The aim of this study was to compare the 2-year clinical outcomes of overlapping second-generation everolimus-eluting stents (EES) with those of overlapping resolute zotarolimus-eluting stents (R-ZES) in the treatment of long coronary artery lesions.
Materials and methods
This retrospective analysis included 256 patients treated with overlapping EES (n=121) and R-ZES (n=135) for long coronary artery lesions (total stent length per lesion ≥34 mm).
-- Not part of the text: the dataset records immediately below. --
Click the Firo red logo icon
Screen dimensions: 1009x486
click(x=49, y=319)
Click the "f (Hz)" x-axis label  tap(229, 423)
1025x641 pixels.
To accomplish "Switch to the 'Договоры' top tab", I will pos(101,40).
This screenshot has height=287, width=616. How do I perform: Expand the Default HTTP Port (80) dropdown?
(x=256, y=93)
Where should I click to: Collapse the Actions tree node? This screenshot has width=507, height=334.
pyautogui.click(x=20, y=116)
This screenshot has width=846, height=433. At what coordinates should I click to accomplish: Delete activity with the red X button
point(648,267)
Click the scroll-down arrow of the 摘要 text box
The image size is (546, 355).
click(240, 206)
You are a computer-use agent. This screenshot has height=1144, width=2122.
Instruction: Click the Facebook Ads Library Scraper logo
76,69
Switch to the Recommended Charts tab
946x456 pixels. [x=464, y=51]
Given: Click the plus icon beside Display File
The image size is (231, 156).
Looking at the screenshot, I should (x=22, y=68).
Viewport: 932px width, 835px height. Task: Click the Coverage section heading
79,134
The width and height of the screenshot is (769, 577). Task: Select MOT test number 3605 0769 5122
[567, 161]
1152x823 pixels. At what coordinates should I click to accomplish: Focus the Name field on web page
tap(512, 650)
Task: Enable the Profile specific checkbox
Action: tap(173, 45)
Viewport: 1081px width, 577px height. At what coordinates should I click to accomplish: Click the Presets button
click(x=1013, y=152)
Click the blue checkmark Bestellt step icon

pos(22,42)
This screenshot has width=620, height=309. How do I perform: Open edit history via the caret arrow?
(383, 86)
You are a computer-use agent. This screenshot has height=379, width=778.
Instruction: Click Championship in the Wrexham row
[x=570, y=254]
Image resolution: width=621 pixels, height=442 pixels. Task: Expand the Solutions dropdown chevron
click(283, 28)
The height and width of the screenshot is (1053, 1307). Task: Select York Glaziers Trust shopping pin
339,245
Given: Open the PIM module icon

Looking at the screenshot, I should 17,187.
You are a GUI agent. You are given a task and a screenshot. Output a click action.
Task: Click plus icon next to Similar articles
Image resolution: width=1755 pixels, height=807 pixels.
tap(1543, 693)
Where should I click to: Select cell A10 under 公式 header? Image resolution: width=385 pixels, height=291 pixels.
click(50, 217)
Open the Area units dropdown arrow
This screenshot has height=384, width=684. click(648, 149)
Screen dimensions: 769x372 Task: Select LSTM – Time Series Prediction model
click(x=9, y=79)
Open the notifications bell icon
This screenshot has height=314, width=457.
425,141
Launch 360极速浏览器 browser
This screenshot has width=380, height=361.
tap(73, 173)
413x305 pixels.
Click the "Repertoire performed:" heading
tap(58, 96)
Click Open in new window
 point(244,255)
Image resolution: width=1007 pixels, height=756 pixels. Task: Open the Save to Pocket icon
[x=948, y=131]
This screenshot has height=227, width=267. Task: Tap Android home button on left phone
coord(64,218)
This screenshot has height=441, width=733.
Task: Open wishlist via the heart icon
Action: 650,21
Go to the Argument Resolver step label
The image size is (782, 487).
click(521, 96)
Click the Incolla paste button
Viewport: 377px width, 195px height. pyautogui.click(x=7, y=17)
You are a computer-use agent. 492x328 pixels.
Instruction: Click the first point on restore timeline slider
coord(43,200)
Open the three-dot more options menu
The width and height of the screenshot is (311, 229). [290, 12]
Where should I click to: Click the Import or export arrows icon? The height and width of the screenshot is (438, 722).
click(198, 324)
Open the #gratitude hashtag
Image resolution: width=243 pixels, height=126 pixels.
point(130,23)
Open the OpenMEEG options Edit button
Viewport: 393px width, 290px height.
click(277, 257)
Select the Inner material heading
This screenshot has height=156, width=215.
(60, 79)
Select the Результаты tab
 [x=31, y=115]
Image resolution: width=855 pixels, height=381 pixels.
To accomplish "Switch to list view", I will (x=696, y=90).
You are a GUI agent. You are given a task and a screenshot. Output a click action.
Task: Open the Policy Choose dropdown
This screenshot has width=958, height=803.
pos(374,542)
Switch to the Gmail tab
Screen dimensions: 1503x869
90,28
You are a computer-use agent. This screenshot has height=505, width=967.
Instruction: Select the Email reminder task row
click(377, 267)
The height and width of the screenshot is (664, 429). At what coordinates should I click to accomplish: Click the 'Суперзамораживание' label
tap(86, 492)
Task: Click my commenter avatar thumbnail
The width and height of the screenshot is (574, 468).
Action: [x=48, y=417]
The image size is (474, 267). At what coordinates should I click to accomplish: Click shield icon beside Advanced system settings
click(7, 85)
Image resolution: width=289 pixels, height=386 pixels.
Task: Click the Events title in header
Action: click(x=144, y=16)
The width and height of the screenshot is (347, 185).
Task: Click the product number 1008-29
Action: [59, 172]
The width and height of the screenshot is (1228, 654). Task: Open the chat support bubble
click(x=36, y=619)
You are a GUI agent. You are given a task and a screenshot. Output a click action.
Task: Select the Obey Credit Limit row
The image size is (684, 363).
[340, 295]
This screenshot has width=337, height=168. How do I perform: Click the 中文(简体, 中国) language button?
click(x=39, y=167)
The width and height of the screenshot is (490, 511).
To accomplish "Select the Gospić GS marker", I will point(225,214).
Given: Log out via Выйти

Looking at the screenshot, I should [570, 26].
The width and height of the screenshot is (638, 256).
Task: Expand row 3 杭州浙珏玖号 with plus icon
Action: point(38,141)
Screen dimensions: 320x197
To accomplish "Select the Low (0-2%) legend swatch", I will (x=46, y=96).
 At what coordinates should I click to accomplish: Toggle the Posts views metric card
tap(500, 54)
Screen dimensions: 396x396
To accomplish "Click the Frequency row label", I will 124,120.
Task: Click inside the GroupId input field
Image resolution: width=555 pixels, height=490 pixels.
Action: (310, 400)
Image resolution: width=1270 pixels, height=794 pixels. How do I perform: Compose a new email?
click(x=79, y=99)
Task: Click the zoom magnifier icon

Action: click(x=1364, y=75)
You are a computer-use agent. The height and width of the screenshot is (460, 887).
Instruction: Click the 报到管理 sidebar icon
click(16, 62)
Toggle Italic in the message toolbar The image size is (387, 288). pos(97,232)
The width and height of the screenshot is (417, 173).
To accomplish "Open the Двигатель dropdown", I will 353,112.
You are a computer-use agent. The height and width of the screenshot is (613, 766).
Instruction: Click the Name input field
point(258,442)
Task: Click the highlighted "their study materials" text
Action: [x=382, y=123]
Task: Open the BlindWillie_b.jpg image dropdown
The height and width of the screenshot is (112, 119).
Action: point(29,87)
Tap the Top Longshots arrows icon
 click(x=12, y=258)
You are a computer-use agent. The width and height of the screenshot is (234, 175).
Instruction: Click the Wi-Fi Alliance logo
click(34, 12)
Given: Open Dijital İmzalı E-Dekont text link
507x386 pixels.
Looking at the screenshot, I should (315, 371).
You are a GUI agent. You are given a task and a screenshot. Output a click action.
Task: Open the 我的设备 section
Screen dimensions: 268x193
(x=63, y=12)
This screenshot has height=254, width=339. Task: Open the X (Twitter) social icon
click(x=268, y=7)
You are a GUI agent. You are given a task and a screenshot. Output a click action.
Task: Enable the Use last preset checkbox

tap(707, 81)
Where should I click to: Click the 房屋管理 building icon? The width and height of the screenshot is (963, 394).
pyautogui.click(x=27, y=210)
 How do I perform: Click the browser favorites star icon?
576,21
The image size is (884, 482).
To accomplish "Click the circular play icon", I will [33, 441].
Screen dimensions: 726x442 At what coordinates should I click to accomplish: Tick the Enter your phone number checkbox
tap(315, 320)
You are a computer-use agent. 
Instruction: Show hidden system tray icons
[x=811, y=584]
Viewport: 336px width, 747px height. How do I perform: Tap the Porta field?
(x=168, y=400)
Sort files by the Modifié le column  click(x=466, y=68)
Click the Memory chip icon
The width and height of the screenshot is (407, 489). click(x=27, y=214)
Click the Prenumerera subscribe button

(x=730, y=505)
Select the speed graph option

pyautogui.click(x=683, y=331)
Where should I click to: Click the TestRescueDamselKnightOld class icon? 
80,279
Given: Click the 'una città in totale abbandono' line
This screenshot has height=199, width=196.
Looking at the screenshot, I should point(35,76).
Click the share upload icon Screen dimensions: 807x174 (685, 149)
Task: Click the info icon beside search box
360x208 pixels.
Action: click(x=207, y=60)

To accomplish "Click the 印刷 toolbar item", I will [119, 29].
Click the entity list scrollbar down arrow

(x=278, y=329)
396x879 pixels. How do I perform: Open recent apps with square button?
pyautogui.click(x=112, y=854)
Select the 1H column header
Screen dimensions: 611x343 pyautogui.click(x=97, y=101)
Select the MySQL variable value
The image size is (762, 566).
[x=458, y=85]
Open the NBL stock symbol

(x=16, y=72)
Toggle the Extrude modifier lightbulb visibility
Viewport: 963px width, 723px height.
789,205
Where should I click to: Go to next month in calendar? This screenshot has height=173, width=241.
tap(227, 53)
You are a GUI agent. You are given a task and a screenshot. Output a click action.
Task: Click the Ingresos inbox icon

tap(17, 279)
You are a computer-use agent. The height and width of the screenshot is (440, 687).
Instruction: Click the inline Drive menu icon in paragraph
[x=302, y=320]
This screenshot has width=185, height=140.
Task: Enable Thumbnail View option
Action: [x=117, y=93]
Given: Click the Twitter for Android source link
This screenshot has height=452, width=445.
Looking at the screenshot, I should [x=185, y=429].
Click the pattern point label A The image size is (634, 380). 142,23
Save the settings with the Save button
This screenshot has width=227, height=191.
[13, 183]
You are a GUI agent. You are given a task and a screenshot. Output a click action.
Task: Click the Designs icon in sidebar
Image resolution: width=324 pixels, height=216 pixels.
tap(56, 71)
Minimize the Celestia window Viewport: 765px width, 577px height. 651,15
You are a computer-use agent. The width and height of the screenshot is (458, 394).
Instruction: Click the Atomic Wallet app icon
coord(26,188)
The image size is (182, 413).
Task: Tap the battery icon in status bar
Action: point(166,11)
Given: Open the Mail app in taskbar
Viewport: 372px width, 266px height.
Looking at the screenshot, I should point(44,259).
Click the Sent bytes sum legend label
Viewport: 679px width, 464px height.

Study endpoints included major adverse cardiac events (MACE) defined as the composite of cardiac death, myocardial infarction, and target-vessel revascularization (TVR), as well as target-lesion revascularization and definite stent thrombosis separately at 2 years.
In the two groups, the mean age was older and the average number of disease vessel was higher in the R-ZES group. The mean lesion length and total stent length per lesion were longer in the R-ZES group. EES were more frequently implanted in the left anterior descending coronary artery. No significant differences in the estimated MACE (5.8% for EES vs. 8.1% for R-ZES; P=0.548) or TVR (3.4% for EES vs. 4.0% for R-ZES; P=0.806) rates were noted between the two groups at 2-year follow-up. The incidence of definite stent thrombosis was low and similar in both groups (0.83% for EES vs. 0% for R-ZES; P=0.473). No significant differences were noted with respect to MACE or TVR between the two groups following propensity score matching.
Stent overlap with second-generation EES or R-ZES was associated with low rates of MACE, TVR, and stent thrombosis at 2-year follow-up. Our results suggest that the use of overlapping EES or R-ZES in long coronary lesions is associated with good long-term clinical outcomes. These results need to be validated with randomized controlled trials.